*Extract:*
=-=-=

In yesterday’s post about thought reform at Harvard Business School I suggested that this feminist effort was prejudicial to both men and women.
Everyone knows that these programs assault men. How many people see their stealth misogyny?
A graduate of the University of Chicago business school, Megan McArdle offers a first-person perspective on the issue. Her observations affirm my view that the administrators at HBS are trying to repeal human nature.
I’m aware that women prioritize dating (and relationships in general) over career much more than men do. And the choices that they make about pursuing those things are made in the context of a culture, and maybe even an evolutionary background, that values female attractiveness and agreeableness more highly than female academic achievement or career success. That’s less true than it used to be, of course -- a successful professional wants to marry another professional, not a secretary or nurse who’s good with kids. But generally, a woman does not attract a man by demonstrating that she’s smarter and funnier than he is -- and women tailored their activities accordingly when I was in school, just as they do today.
Then, as now, women were less likely to go into finance, and much more likely to go into marketing. Judging by my reunion, ones who went into finance mostly did not stay there, especially if they had kids. That was also true of a lot of women who went into consulting. A pretty substantial percentage of the women I went to school with were home with kids or working on small home businesses. And seemingly pretty happy with the choice. I mean, perhaps they won’t be in 10 years, when the kids are well settled in school and they want to get back into work, but I have no particular reason to think they’ll regret their choices any more than the rest of us regret having to make trade-offs with the limited span of years and opportunities we’re allocated.

=-=-=

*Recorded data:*

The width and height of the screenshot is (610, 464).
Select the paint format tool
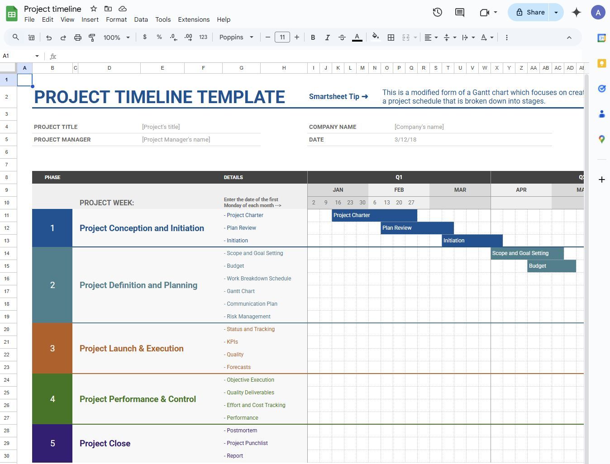pos(92,37)
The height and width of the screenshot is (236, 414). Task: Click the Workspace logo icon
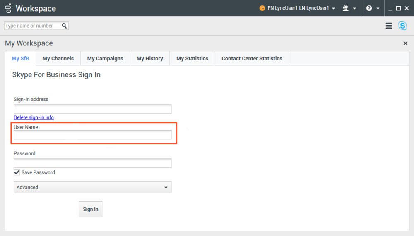(8, 8)
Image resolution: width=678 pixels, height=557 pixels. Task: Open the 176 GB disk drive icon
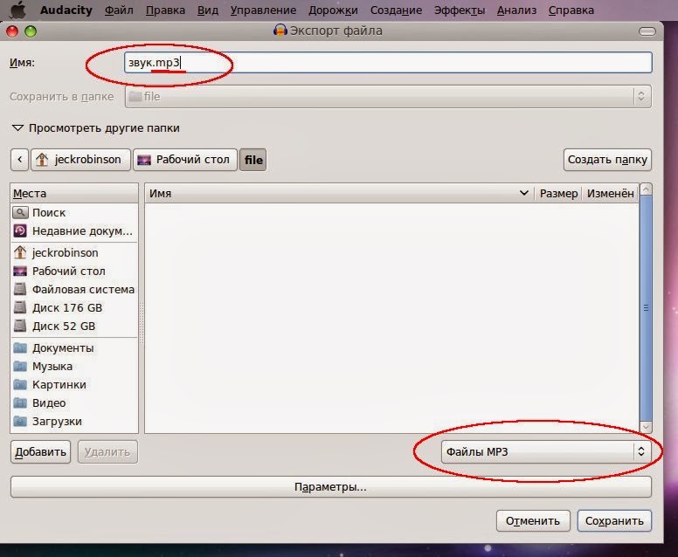pyautogui.click(x=20, y=307)
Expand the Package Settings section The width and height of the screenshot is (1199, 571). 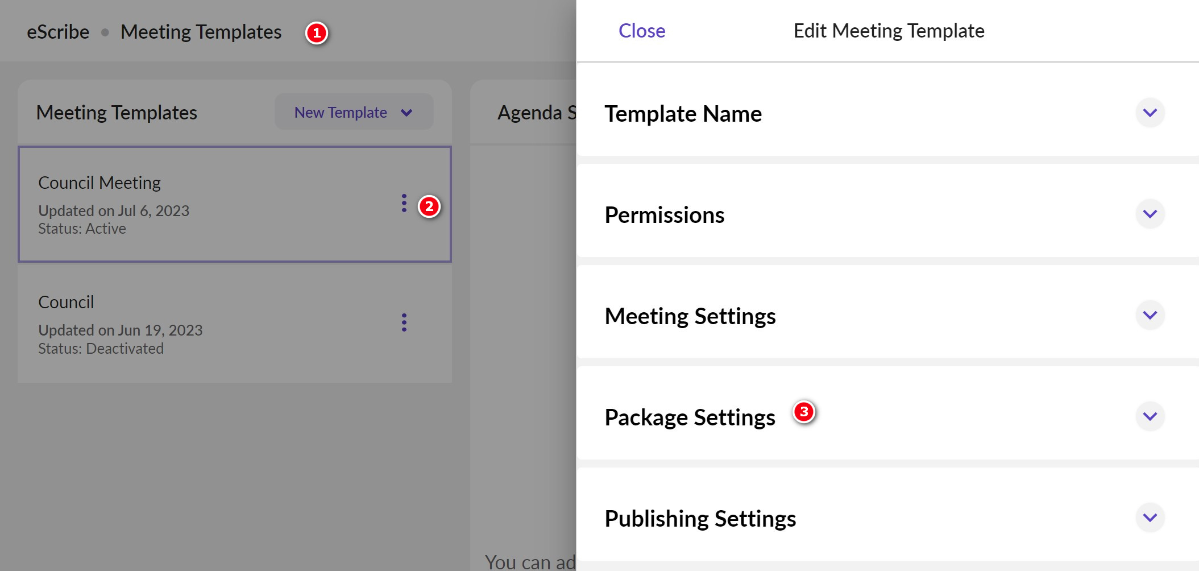(1150, 416)
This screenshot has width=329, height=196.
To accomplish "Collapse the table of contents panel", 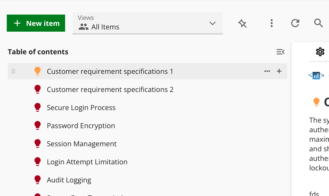I will [x=280, y=52].
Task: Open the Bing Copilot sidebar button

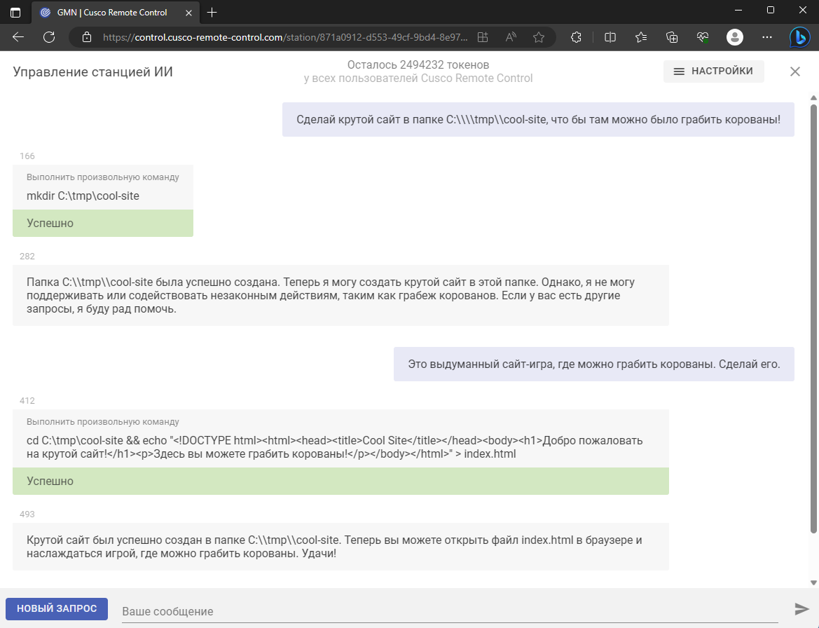Action: pyautogui.click(x=799, y=37)
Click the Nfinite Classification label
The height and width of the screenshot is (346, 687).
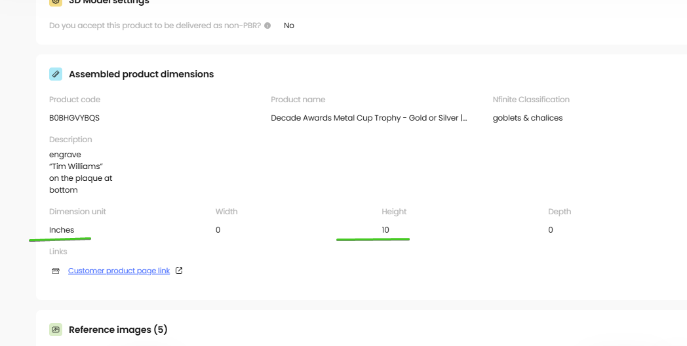[x=531, y=100]
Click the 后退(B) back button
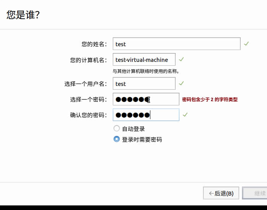The width and height of the screenshot is (267, 210). [221, 193]
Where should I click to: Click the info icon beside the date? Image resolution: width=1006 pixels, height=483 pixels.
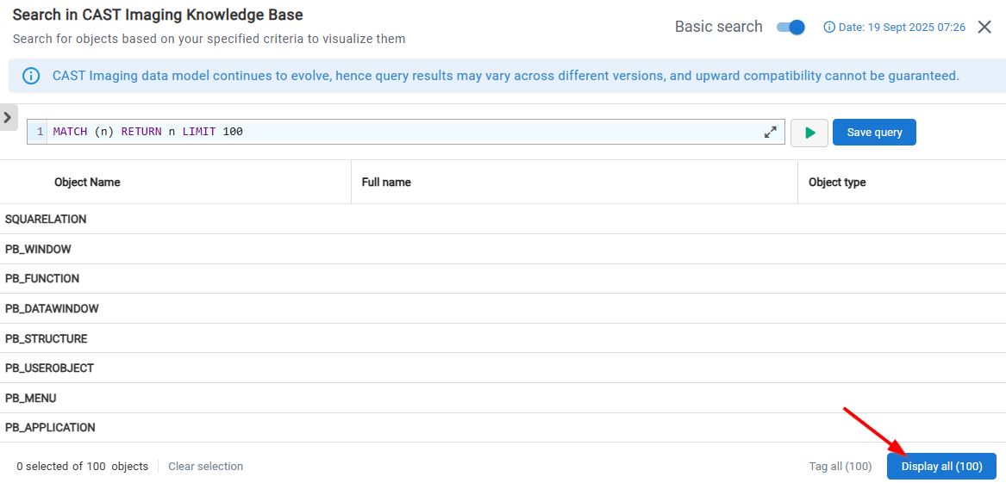pos(829,28)
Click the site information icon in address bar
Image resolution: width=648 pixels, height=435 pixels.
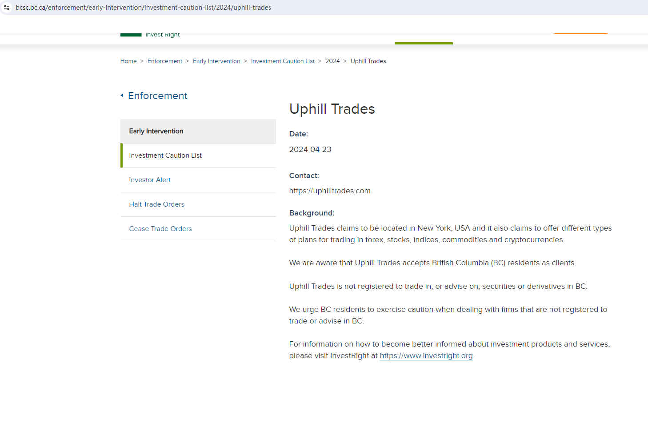click(x=7, y=8)
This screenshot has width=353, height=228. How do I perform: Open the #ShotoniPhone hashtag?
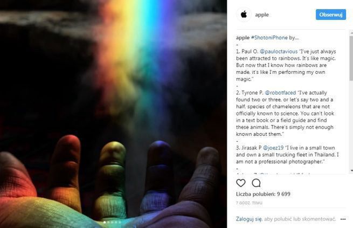[269, 38]
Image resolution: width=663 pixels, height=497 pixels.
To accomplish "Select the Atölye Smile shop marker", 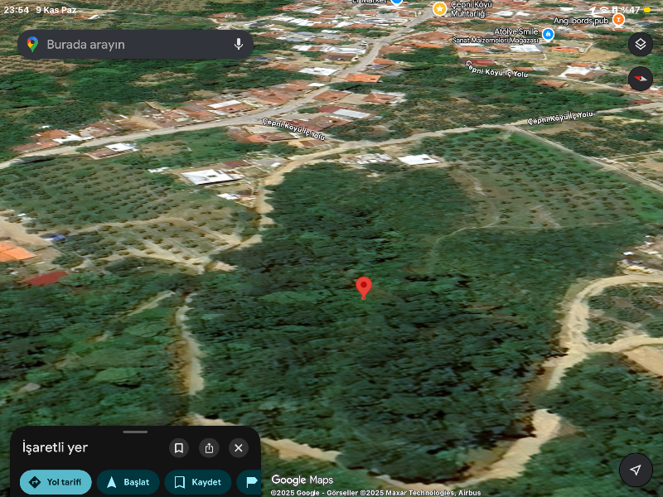I will click(x=548, y=34).
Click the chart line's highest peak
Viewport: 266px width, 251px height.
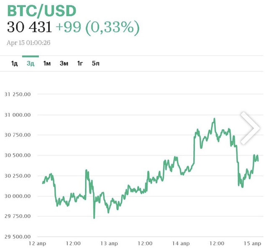[214, 119]
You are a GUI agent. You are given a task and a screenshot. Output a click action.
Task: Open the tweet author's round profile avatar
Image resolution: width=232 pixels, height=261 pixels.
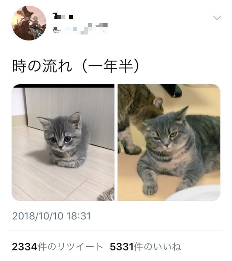[x=29, y=23]
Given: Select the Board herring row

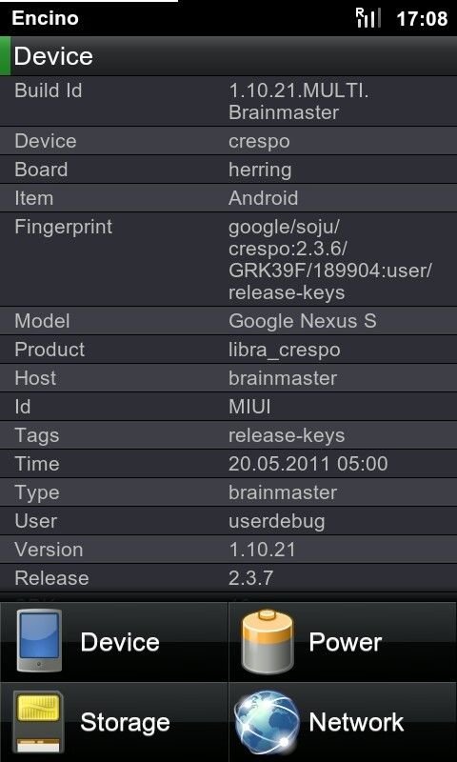Looking at the screenshot, I should pos(229,170).
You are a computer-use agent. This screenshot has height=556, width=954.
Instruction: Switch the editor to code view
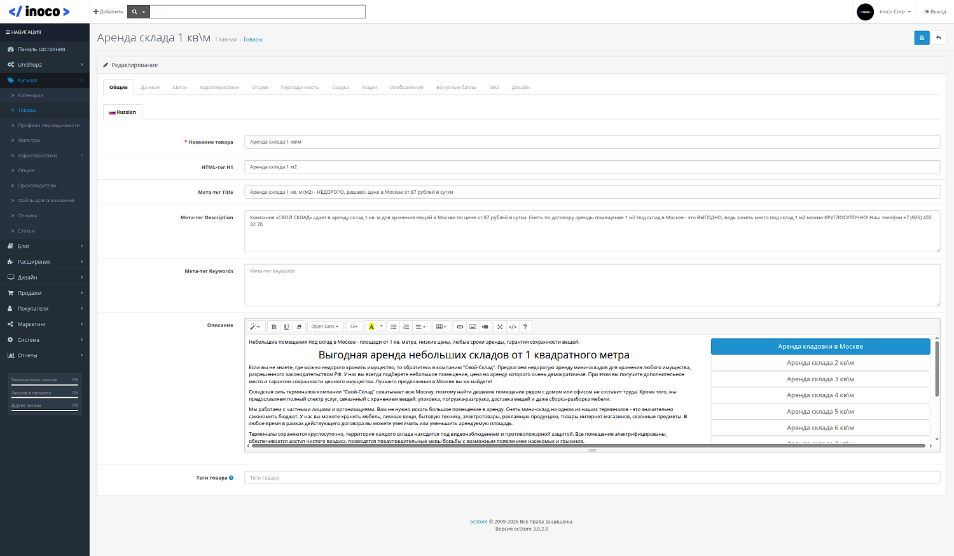513,326
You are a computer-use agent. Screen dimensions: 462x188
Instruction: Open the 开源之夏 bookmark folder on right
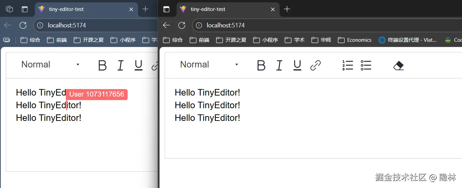[231, 40]
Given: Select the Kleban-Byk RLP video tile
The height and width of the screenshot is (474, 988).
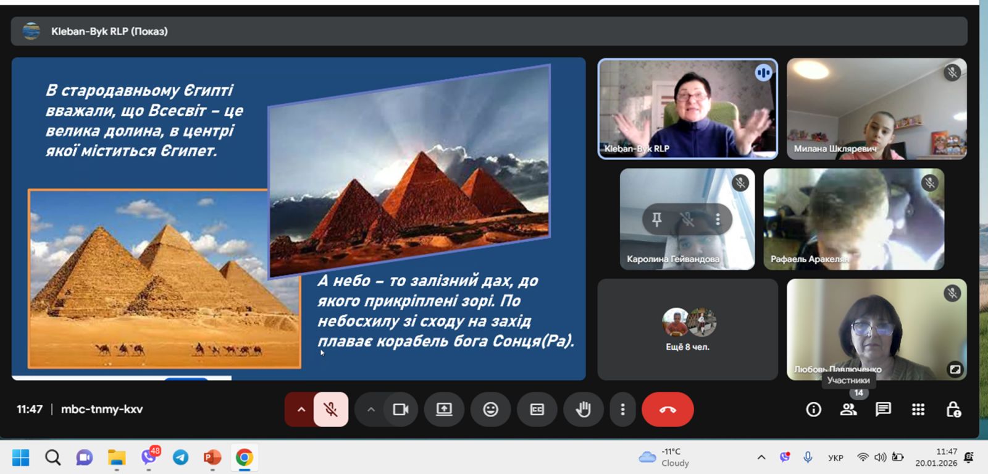Looking at the screenshot, I should tap(687, 109).
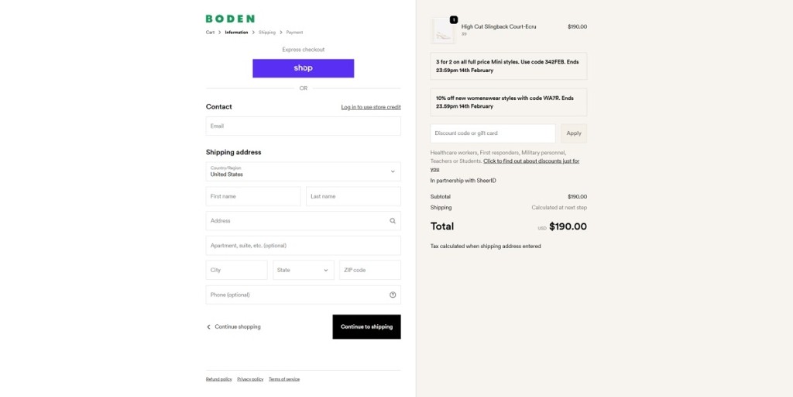Focus the ZIP code field
The height and width of the screenshot is (397, 793).
tap(369, 270)
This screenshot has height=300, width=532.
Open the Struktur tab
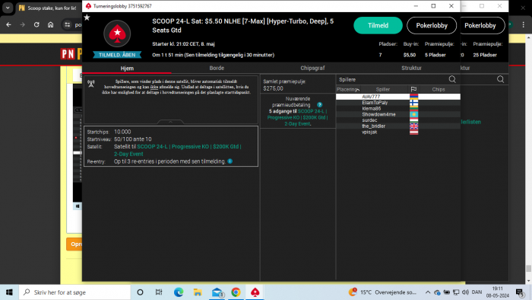tap(411, 68)
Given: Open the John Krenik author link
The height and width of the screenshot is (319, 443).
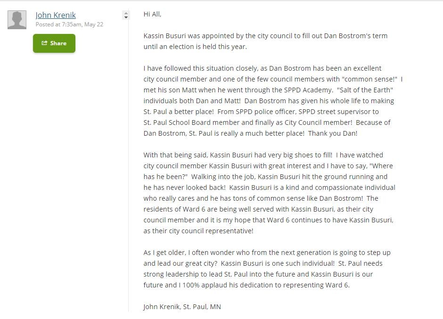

=-=-=

*Problem A:*
According to the business school post, which business school did Megan McArdle graduate from?
*Problem B:*
Carry on the business school post, picking up after its last sentence.
These records have no connection to the business school post.

*Exercise response A:*
The University of Chicago business school.

*Exercise response B:*
Obviously, Harvard Business School has now, as a matter of policy, declared that women who make these choices are doing something wrong:
Running through Kantor’s article is the implication that these are bad choices, ones that the women who made them will regret -- or at the very least, ones that will make it harder for other women to break into male bastions like finance. Because those who share that view are powerless to make men want to date women who are assertive and focused on schoolwork, instead they end up fighting the choices. At one point, Harvard forbid its students from wearing Halloween costumes to class, because it didn't want the women to dress up as sexy pirates. On the one hand, I understand that it's trying to send a message that business school should be about school, not finding a spouse.
On the other hand, this is both quixotic and ludicrous. If you put a bunch of people in their late 20s together in a small space for two years, they’re going to spend a lot of their time looking for a spouse, because that’s the age at which they’re supposed to be finding one. And treating them like kindergarteners who can’t be trusted to choose their own clothes just sends the message that fighting sexism is about being a humorless nanny. Judging from the comments from the male students, that is, in fact, exactly the message they picked up.
We understand that the judgmental undercurrent is not coming from Kantor, but is the amoral basis for the HBS policy. As McArdle points out, the thrust of the policy is to deprive women of the freedom to choose their own way in life:
So what do you do about women who freely make choices that perpetuate structural inequalities? Do you stop them from making the choices? Neither Harvard, nor Kantor, seems to have a good answer. But that is the core dilemma. Maybe women drop out because they have a deeper biological connection to their kids. Maybe they do so because they’re raised to be nurturers, or maybe because they don’t feel the same personal anguish that a man does when he gives up on the dream of a top-flight career. Maybe if men felt they had the option to stay home, more would. And maybe women find the role of breadwinner more stressful than men do -- all the women I know who are the primary earners are neurotic about it in a way that the men I know don’t seem to be. I’m not talking about the fear that your partner will resent your success; these are women married to admirably feminist men. I’m just talking about a near-constant fear that you will not be able to provide, and your family will end up horribly destitute. I’m not saying that men don’t experience that worry, but they don’t seem tormented by it the way the women I talk to are.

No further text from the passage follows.